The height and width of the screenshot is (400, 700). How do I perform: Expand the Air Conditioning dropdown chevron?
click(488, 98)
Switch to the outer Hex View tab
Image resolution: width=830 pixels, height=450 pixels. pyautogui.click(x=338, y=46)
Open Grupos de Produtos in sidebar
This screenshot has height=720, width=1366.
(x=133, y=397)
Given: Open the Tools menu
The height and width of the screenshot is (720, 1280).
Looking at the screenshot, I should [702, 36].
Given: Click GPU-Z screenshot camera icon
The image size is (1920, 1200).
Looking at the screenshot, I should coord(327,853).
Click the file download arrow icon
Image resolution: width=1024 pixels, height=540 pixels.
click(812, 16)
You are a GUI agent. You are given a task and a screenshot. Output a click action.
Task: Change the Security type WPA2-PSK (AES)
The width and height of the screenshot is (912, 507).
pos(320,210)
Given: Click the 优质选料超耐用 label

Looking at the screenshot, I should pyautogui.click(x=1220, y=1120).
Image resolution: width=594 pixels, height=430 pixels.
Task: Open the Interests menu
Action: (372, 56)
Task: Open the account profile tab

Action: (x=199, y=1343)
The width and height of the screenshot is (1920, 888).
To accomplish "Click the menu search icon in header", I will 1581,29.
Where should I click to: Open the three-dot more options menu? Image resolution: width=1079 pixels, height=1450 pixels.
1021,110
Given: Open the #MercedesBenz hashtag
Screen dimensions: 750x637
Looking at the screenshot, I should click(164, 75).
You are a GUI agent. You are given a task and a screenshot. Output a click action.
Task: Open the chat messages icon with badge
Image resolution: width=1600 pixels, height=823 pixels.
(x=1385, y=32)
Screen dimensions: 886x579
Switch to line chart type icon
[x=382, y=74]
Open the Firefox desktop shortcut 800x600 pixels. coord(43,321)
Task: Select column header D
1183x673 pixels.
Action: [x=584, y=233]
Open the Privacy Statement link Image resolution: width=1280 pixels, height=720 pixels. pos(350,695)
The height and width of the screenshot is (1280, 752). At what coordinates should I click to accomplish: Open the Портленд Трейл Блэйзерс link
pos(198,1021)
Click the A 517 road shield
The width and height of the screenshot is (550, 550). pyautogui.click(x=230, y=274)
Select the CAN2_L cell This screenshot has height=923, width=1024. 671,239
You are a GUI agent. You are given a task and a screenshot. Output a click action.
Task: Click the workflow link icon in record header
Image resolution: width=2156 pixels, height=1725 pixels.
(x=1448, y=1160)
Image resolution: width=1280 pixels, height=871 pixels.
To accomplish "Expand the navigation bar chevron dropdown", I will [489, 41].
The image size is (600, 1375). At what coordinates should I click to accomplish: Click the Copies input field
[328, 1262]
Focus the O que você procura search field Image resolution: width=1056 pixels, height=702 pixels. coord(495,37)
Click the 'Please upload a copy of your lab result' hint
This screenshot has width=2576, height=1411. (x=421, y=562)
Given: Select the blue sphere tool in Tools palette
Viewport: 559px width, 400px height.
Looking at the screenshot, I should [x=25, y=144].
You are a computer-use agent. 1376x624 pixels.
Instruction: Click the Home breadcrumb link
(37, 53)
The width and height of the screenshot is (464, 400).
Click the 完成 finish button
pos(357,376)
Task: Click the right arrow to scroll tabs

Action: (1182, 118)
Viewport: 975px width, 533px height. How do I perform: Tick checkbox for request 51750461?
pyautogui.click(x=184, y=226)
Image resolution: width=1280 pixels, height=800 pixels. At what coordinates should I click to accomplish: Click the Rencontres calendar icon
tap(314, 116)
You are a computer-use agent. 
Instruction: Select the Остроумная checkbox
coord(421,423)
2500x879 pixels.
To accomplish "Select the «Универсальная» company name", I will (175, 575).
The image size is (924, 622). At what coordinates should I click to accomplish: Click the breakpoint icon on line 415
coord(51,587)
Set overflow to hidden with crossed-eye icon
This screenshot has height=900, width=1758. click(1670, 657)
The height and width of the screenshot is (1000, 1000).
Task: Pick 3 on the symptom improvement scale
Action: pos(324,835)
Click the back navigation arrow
---*---
**Stated goal:**
Rewrite all of the data above with "Screen dimensions" swapped for "Screen size" wherever it occurs. Leave everything else unchanged.

**Final answer:**
The height and width of the screenshot is (400, 700). How do I perform: Expand the Air Conditioning dropdown chevron?
click(488, 98)
Switch to the outer Hex View tab
Image resolution: width=830 pixels, height=450 pixels. pyautogui.click(x=338, y=46)
Open Grupos de Produtos in sidebar
This screenshot has height=720, width=1366.
(x=133, y=397)
Given: Open the Tools menu
The height and width of the screenshot is (720, 1280).
Looking at the screenshot, I should [702, 36].
Given: Click GPU-Z screenshot camera icon
The image size is (1920, 1200).
Looking at the screenshot, I should coord(327,853).
Click the file download arrow icon
Image resolution: width=1024 pixels, height=540 pixels.
click(812, 16)
You are a GUI agent. You are given a task and a screenshot. Output a click action.
Task: Change the Security type WPA2-PSK (AES)
The width and height of the screenshot is (912, 507).
pos(320,210)
Given: Click the 优质选料超耐用 label

Looking at the screenshot, I should pyautogui.click(x=1220, y=1120).
Image resolution: width=594 pixels, height=430 pixels.
Task: Open the Interests menu
Action: (372, 56)
Task: Open the account profile tab

Action: (x=199, y=1343)
The width and height of the screenshot is (1920, 888).
To accomplish "Click the menu search icon in header", I will 1581,29.
Where should I click to: Open the three-dot more options menu? Image resolution: width=1079 pixels, height=1450 pixels.
1021,110
Given: Open the #MercedesBenz hashtag
Screen size: 750x637
Looking at the screenshot, I should click(164, 75).
You are a GUI agent. You are given a task and a screenshot. Output a click action.
Task: Open the chat messages icon with badge
Image resolution: width=1600 pixels, height=823 pixels.
(x=1385, y=32)
Screen size: 886x579
Switch to line chart type icon
[x=382, y=74]
Open the Firefox desktop shortcut 800x600 pixels. coord(43,321)
Task: Select column header D
1183x673 pixels.
Action: [x=584, y=233]
Open the Privacy Statement link Image resolution: width=1280 pixels, height=720 pixels. pos(350,695)
The height and width of the screenshot is (1280, 752). At what coordinates should I click to accomplish: Open the Портленд Трейл Блэйзерс link
pos(198,1021)
Click the A 517 road shield
The width and height of the screenshot is (550, 550). pyautogui.click(x=230, y=274)
Select the CAN2_L cell This screenshot has height=923, width=1024. 671,239
You are a GUI agent. You are given a task and a screenshot. Output a click action.
Task: Click the workflow link icon in record header
Image resolution: width=2156 pixels, height=1725 pixels.
(x=1448, y=1160)
Image resolution: width=1280 pixels, height=871 pixels.
To accomplish "Expand the navigation bar chevron dropdown", I will [489, 41].
The image size is (600, 1375). At what coordinates should I click to accomplish: Click the Copies input field
[328, 1262]
Focus the O que você procura search field Image resolution: width=1056 pixels, height=702 pixels. coord(495,37)
Click the 'Please upload a copy of your lab result' hint
This screenshot has width=2576, height=1411. (x=421, y=562)
Given: Select the blue sphere tool in Tools palette
Viewport: 559px width, 400px height.
Looking at the screenshot, I should [x=25, y=144].
You are a computer-use agent. 1376x624 pixels.
Instruction: Click the Home breadcrumb link
(37, 53)
The width and height of the screenshot is (464, 400).
Click the 完成 finish button
pos(357,376)
Task: Click the right arrow to scroll tabs

Action: (1182, 118)
Viewport: 975px width, 533px height. How do I perform: Tick checkbox for request 51750461?
pyautogui.click(x=184, y=226)
Image resolution: width=1280 pixels, height=800 pixels. At what coordinates should I click to accomplish: Click the Rencontres calendar icon
tap(314, 116)
You are a computer-use agent. 
Instruction: Select the Остроумная checkbox
coord(421,423)
2500x879 pixels.
To accomplish "Select the «Универсальная» company name", I will (175, 575).
The image size is (924, 622). At what coordinates should I click to accomplish: Click the breakpoint icon on line 415
coord(51,587)
Set overflow to hidden with crossed-eye icon
This screenshot has height=900, width=1758. click(1670, 657)
The height and width of the screenshot is (1000, 1000).
Task: Pick 3 on the symptom improvement scale
Action: pos(324,835)
Click the back navigation arrow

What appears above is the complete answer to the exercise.